BEGIN Provided entries

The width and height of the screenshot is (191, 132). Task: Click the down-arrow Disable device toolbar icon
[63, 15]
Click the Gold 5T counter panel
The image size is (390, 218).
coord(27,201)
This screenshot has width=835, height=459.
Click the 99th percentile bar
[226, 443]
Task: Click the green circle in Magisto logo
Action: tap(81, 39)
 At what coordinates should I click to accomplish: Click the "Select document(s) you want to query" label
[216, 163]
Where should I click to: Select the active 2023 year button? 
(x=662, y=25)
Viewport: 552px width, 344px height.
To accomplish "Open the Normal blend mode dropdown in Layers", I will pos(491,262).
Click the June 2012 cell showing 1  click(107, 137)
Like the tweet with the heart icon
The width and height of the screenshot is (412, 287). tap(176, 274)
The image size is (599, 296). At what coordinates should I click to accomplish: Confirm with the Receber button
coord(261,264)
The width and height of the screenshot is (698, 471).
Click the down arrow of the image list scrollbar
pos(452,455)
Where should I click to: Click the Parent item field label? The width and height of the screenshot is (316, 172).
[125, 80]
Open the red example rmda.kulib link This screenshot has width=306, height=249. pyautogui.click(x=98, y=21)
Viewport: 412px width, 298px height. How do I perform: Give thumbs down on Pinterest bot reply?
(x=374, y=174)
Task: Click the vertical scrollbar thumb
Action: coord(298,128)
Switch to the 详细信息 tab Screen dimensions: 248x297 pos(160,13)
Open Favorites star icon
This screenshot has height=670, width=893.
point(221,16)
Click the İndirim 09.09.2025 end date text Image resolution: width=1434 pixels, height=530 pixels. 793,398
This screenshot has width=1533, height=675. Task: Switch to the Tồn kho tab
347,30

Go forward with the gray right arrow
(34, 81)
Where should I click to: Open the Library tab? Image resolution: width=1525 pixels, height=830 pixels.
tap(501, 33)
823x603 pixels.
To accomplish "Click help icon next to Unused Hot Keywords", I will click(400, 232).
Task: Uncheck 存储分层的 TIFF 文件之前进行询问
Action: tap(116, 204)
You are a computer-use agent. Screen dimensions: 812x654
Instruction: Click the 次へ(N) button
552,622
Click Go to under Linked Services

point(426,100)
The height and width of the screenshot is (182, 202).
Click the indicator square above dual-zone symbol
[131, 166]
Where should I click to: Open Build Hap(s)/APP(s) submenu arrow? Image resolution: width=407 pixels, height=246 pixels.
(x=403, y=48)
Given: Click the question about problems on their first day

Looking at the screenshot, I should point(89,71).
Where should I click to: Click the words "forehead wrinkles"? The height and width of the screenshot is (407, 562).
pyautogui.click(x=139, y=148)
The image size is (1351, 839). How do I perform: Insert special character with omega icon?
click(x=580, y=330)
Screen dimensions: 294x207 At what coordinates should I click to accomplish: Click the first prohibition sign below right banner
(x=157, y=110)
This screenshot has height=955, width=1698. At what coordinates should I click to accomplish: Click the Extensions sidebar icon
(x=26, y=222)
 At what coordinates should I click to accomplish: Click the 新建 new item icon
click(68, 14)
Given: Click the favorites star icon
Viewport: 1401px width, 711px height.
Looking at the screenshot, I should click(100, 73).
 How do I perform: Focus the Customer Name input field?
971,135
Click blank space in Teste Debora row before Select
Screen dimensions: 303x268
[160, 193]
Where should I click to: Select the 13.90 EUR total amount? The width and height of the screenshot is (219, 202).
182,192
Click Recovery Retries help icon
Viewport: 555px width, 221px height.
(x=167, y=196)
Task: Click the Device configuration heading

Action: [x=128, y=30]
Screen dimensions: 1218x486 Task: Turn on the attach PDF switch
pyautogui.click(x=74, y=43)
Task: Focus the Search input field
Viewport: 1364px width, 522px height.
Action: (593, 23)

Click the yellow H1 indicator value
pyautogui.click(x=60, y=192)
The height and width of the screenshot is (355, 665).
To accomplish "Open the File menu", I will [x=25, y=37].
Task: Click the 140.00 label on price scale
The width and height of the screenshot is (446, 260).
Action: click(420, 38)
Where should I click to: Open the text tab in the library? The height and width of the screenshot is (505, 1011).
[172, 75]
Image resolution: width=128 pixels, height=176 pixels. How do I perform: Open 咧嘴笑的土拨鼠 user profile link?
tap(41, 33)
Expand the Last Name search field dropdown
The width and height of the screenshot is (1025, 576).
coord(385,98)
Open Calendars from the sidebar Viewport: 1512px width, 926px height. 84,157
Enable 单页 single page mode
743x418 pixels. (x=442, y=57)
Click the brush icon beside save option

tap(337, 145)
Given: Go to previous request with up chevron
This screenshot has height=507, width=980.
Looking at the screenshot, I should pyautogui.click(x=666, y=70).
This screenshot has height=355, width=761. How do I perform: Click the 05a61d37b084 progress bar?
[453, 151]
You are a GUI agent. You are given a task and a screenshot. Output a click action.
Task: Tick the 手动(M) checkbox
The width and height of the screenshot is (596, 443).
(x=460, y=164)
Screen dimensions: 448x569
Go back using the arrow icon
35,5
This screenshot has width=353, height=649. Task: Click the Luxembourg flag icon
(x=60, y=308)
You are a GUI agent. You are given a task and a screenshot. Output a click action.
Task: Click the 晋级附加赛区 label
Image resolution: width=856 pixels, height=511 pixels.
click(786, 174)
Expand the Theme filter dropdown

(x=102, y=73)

END Provided entries

Work order:
Restate all entries above verbatim.

Answer box:
The width and height of the screenshot is (191, 132). Task: Click the down-arrow Disable device toolbar icon
[63, 15]
Click the Gold 5T counter panel
The image size is (390, 218).
coord(27,201)
This screenshot has width=835, height=459.
Click the 99th percentile bar
[226, 443]
Task: Click the green circle in Magisto logo
Action: tap(81, 39)
 At what coordinates should I click to accomplish: Click the "Select document(s) you want to query" label
[216, 163]
Where should I click to: Select the active 2023 year button? 
(x=662, y=25)
Viewport: 552px width, 344px height.
To accomplish "Open the Normal blend mode dropdown in Layers", I will pos(491,262).
Click the June 2012 cell showing 1  click(107, 137)
Like the tweet with the heart icon
The width and height of the screenshot is (412, 287). tap(176, 274)
The image size is (599, 296). At what coordinates should I click to accomplish: Confirm with the Receber button
coord(261,264)
The width and height of the screenshot is (698, 471).
Click the down arrow of the image list scrollbar
pos(452,455)
Where should I click to: Click the Parent item field label? The width and height of the screenshot is (316, 172).
[125, 80]
Open the red example rmda.kulib link This screenshot has width=306, height=249. pyautogui.click(x=98, y=21)
Viewport: 412px width, 298px height. How do I perform: Give thumbs down on Pinterest bot reply?
(x=374, y=174)
Task: Click the vertical scrollbar thumb
Action: coord(298,128)
Switch to the 详细信息 tab Screen dimensions: 248x297 pos(160,13)
Open Favorites star icon
This screenshot has height=670, width=893.
point(221,16)
Click the İndirim 09.09.2025 end date text Image resolution: width=1434 pixels, height=530 pixels. 793,398
This screenshot has width=1533, height=675. Task: Switch to the Tồn kho tab
347,30

Go forward with the gray right arrow
(34, 81)
Where should I click to: Open the Library tab? Image resolution: width=1525 pixels, height=830 pixels.
tap(501, 33)
823x603 pixels.
To accomplish "Click help icon next to Unused Hot Keywords", I will click(400, 232).
Task: Uncheck 存储分层的 TIFF 文件之前进行询问
Action: tap(116, 204)
You are a computer-use agent. Screen dimensions: 812x654
Instruction: Click the 次へ(N) button
552,622
Click Go to under Linked Services

point(426,100)
The height and width of the screenshot is (182, 202).
Click the indicator square above dual-zone symbol
[131, 166]
Where should I click to: Open Build Hap(s)/APP(s) submenu arrow? Image resolution: width=407 pixels, height=246 pixels.
(x=403, y=48)
Given: Click the question about problems on their first day

Looking at the screenshot, I should point(89,71).
Where should I click to: Click the words "forehead wrinkles"? The height and width of the screenshot is (407, 562).
pyautogui.click(x=139, y=148)
The image size is (1351, 839). How do I perform: Insert special character with omega icon?
click(x=580, y=330)
Screen dimensions: 294x207 At what coordinates should I click to accomplish: Click the first prohibition sign below right banner
(x=157, y=110)
This screenshot has height=955, width=1698. At what coordinates should I click to accomplish: Click the Extensions sidebar icon
(x=26, y=222)
 At what coordinates should I click to accomplish: Click the 新建 new item icon
click(68, 14)
Given: Click the favorites star icon
Viewport: 1401px width, 711px height.
Looking at the screenshot, I should click(100, 73).
 How do I perform: Focus the Customer Name input field?
971,135
Click blank space in Teste Debora row before Select
Screen dimensions: 303x268
[160, 193]
Where should I click to: Select the 13.90 EUR total amount? The width and height of the screenshot is (219, 202).
182,192
Click Recovery Retries help icon
Viewport: 555px width, 221px height.
(x=167, y=196)
Task: Click the Device configuration heading

Action: [x=128, y=30]
Screen dimensions: 1218x486 Task: Turn on the attach PDF switch
pyautogui.click(x=74, y=43)
Task: Focus the Search input field
Viewport: 1364px width, 522px height.
Action: (593, 23)

Click the yellow H1 indicator value
pyautogui.click(x=60, y=192)
The height and width of the screenshot is (355, 665).
To accomplish "Open the File menu", I will [x=25, y=37].
Task: Click the 140.00 label on price scale
The width and height of the screenshot is (446, 260).
Action: click(420, 38)
Where should I click to: Open the text tab in the library? The height and width of the screenshot is (505, 1011).
[172, 75]
Image resolution: width=128 pixels, height=176 pixels. How do I perform: Open 咧嘴笑的土拨鼠 user profile link?
tap(41, 33)
Expand the Last Name search field dropdown
The width and height of the screenshot is (1025, 576).
coord(385,98)
Open Calendars from the sidebar Viewport: 1512px width, 926px height. 84,157
Enable 单页 single page mode
743x418 pixels. (x=442, y=57)
Click the brush icon beside save option

tap(337, 145)
Given: Go to previous request with up chevron
This screenshot has height=507, width=980.
Looking at the screenshot, I should pyautogui.click(x=666, y=70).
This screenshot has height=355, width=761. How do I perform: Click the 05a61d37b084 progress bar?
[453, 151]
You are a GUI agent. You are given a task and a screenshot. Output a click action.
Task: Tick the 手动(M) checkbox
The width and height of the screenshot is (596, 443).
(x=460, y=164)
Screen dimensions: 448x569
Go back using the arrow icon
35,5
This screenshot has width=353, height=649. Task: Click the Luxembourg flag icon
(x=60, y=308)
You are a GUI agent. You are given a task and a screenshot. Output a click action.
Task: Click the 晋级附加赛区 label
Image resolution: width=856 pixels, height=511 pixels.
click(786, 174)
Expand the Theme filter dropdown

(x=102, y=73)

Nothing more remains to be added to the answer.